Task instructions
The answer must consist of every line from the entries below that contains the word "Import".

Data to examine
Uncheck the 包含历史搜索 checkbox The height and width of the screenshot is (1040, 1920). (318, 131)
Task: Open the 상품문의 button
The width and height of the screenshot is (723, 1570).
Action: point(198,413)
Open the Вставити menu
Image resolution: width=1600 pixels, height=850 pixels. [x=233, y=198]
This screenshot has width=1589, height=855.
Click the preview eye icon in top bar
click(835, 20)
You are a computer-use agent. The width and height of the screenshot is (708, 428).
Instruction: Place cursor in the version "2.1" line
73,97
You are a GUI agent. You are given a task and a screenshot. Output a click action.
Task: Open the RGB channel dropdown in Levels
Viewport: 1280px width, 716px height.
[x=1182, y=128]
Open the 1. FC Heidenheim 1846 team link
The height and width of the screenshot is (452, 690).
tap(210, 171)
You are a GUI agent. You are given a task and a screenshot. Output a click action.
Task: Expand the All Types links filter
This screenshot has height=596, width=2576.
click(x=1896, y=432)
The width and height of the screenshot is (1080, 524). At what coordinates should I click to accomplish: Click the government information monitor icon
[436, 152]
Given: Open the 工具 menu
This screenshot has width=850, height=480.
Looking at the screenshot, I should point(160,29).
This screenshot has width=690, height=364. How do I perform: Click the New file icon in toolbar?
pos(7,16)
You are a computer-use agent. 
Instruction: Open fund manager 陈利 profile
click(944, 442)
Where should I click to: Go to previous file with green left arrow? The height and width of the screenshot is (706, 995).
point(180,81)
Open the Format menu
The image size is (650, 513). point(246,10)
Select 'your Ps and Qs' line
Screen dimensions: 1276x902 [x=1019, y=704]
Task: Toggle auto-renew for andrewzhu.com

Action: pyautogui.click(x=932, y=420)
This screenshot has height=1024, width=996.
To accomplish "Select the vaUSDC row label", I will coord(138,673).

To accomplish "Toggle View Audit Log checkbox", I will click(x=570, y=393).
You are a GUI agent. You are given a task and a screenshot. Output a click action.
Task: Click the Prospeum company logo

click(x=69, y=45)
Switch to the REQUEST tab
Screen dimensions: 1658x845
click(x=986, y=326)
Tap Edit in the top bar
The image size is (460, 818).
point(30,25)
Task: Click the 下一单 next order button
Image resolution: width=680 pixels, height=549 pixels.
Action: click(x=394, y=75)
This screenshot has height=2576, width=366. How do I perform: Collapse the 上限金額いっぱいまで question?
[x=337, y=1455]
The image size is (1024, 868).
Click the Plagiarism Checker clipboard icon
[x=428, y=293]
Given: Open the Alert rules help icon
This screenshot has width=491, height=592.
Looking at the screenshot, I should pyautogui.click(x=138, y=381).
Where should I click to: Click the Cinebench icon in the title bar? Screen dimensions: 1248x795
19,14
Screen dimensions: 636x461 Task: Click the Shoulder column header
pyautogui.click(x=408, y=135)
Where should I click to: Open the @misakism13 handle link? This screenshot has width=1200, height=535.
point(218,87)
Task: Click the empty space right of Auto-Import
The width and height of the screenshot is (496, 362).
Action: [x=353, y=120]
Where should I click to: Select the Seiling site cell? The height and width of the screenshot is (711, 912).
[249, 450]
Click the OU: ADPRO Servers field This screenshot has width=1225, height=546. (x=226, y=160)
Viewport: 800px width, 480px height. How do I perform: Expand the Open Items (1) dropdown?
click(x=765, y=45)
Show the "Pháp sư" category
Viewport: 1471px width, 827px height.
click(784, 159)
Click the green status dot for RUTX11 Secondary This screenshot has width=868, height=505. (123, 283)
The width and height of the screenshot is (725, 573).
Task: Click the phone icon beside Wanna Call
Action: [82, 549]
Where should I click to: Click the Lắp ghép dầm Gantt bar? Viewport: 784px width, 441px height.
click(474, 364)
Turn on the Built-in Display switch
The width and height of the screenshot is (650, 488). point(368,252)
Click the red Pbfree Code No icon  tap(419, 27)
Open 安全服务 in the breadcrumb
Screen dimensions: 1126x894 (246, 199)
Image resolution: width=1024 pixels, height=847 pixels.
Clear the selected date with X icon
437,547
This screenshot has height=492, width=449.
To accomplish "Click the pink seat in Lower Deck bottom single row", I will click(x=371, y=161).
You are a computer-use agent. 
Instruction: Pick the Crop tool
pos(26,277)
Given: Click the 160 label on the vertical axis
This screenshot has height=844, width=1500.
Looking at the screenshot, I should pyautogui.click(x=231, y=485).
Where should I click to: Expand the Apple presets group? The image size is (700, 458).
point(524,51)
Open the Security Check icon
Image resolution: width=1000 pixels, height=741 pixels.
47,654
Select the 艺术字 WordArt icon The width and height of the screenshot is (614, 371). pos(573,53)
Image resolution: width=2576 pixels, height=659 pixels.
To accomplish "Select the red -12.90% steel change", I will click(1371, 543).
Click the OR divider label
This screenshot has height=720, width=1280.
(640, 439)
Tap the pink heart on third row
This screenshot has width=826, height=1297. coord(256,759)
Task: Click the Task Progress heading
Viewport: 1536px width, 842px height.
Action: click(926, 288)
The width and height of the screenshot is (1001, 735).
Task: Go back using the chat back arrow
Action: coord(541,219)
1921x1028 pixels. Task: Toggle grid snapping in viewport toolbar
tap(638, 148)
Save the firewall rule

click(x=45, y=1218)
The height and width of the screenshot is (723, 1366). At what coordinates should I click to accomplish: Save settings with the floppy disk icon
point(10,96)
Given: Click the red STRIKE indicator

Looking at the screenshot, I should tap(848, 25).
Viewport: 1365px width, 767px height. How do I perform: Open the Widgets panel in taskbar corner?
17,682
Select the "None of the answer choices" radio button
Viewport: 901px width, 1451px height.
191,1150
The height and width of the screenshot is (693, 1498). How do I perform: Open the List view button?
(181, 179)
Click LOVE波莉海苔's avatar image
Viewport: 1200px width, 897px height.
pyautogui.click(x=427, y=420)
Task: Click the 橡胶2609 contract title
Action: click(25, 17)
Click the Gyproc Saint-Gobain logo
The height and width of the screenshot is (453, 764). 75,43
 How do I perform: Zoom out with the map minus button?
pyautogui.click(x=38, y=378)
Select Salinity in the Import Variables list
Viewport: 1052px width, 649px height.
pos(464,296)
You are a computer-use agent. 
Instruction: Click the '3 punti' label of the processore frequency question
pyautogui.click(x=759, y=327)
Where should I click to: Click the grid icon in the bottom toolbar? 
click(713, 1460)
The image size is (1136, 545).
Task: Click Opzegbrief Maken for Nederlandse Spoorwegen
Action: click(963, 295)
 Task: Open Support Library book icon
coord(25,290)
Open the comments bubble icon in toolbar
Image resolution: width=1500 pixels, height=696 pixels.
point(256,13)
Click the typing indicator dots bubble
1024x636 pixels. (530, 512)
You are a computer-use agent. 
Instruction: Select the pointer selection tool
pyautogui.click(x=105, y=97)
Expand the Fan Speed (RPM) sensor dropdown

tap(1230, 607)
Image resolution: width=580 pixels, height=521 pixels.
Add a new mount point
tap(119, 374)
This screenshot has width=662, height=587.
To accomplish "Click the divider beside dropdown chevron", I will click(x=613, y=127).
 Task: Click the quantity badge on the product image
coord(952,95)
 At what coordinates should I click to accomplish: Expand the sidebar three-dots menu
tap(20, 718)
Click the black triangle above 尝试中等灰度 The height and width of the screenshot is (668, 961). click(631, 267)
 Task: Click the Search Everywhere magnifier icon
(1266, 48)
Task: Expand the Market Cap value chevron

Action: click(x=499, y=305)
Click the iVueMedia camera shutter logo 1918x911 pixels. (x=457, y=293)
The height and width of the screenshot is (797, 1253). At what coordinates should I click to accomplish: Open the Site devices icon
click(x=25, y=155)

Expected output
Task: Click the empty space right of Auto-Import
Select Salinity in the Import Variables list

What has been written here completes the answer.